“Orangtua sebaiknya juga mengenali paedofil di sekitar anak.Waspadai di lingkungan tempat tinggal hingga sekolah anak,” tambah Sri Astuti.
Sedangkan psikolog Vitria Lazzarini dari Yayasan Pulih, dalam acara tersebut mengatakan, kekerasan seksual bisa menyebabkan anak mengalami trauma psikologis jangka panjang. Bahayanya, anak juga akan berpotensi menjadi pelaku kekerasan seksual pada saat dewasa. Untuk itu, anak yang menjadi korban kekerasan seksual harus segera diterapi.Orangtua harus lebih peka mengenali ciri-ciri anak yang mengalami kekerasan seksual.
![Dokumentasi pribadi](https://assets.kompasiana.com/items/album/2016/12/14/asita2-5850f662c323bdb03794b895.jpg?t=o&v=555)
Menjadi korban kekerasan seksual merupakan peristiwa yang sangat membekas bagi anak. Anak akan menunjukkan tanda-tanda telah mengalami kekerasan seksual yang terkadang tidak disadari orangtua.
Untuk itu, sangat penting membawa anak yang menjadi korban kekerasan seksual ke psikiater anak dan remaja."Jadi anak yang menjadi korban harus menjalani terapi," kata Vitria dengan mata berkaca-kaca menceritakan pengalamannya mendampingi kasus pelecehan seksual ada anak.
Dengan berbagai kasus kekerasan terhadap anak yang terjadi dalam kurun waktu 5 tahun belakangan ini, tidaklah berlebihan jika Indonesia saat ini berada pada posisi darurat kekerasan terhadap anak. Dari 21.689.987 kasus pelanggaran anak yang dimonitor Lembaga Perlindungan Anak (LPA) di 33 provinsi dan di 202 LPA kabupaten dan kota, 58% dari pelanggaran hak anak yang dimonitori itu didominasi kekerasan seksual. Oleh karena itu, tidak berlebihan pula jika Komisi Nasional Perlindungan Anak (Komnas Anak) sebagai lembaga independen di bidang promosi, penghormatan, pemenuhan, dan perlindungan anak di Indonesia patut menyerukan kepada seluruh lapisan masyarakat untuk segera bangkit 'perang' memutus mata rantai kekerasan terhadap anak.
![Dokumentasi pribadi](https://assets.kompasiana.com/items/album/2016/12/14/asita1-5850f6a54b7a61f7111d177b.jpg?t=o&v=555)
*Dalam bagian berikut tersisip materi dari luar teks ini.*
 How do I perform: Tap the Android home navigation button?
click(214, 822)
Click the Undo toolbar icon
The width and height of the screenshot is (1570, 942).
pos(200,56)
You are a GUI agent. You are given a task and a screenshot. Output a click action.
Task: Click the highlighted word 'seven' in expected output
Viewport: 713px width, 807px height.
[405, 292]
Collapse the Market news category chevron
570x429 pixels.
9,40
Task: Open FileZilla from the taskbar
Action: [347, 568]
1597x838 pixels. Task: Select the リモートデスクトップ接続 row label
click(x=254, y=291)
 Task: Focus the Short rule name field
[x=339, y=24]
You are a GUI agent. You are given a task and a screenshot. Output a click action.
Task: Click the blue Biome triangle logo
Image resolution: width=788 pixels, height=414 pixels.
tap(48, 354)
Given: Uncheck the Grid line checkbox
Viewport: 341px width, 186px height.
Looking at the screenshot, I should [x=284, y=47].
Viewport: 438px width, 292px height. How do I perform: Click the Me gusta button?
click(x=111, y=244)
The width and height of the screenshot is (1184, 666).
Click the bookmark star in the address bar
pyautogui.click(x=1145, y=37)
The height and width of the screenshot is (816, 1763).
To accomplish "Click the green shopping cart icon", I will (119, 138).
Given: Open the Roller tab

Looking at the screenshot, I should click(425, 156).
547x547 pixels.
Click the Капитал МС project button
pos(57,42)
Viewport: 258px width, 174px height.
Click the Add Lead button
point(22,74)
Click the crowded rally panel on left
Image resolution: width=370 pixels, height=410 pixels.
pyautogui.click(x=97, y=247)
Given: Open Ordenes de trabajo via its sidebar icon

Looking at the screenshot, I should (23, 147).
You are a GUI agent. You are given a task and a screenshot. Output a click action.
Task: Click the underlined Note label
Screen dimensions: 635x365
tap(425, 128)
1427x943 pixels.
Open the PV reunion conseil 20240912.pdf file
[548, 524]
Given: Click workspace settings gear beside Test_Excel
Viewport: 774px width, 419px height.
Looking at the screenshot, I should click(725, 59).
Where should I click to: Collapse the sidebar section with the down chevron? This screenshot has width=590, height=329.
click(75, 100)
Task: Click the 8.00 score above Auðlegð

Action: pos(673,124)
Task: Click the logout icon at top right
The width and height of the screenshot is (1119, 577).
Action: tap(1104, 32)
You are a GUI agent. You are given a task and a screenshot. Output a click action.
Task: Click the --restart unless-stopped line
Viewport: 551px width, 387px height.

Demikian juga di 2014, jumlah pengaduan terus meningkat tajam menjadi 4.654 kasus, 52% di antaranya kekerasan seksual. Dan di 2015, 59,30% juga didominasi kasus kekerasan seksual, selebihnya (40,70%) kekerasan fisik, penelantaran, penganiayaan, pemerkosaan, adopsi ilegal, penculikan, perdagangan anak untuk eksploitasi seksual, ekonomi, tawuran, dan kasus narkoba. Dari hasil monitoring itu juga dilaporkan, 62% kekerasan terhadap anak terjadi di lingkungan tempat tinggal anak dan sekolah. Selebihnya (38%) terjadi di ruang publik, seperti tempat bermain, panti asuhan atau pondok-pondok, serta pusat perbelanjaan bahkan di ruang terbuka hijau.(sumber: http://www.mediaindonesia.com/index.php/news/read/28188/kejahatan-luar-biasa-terhadap-anak/2016-02-11#sthash.lUH22zAD.dpuf)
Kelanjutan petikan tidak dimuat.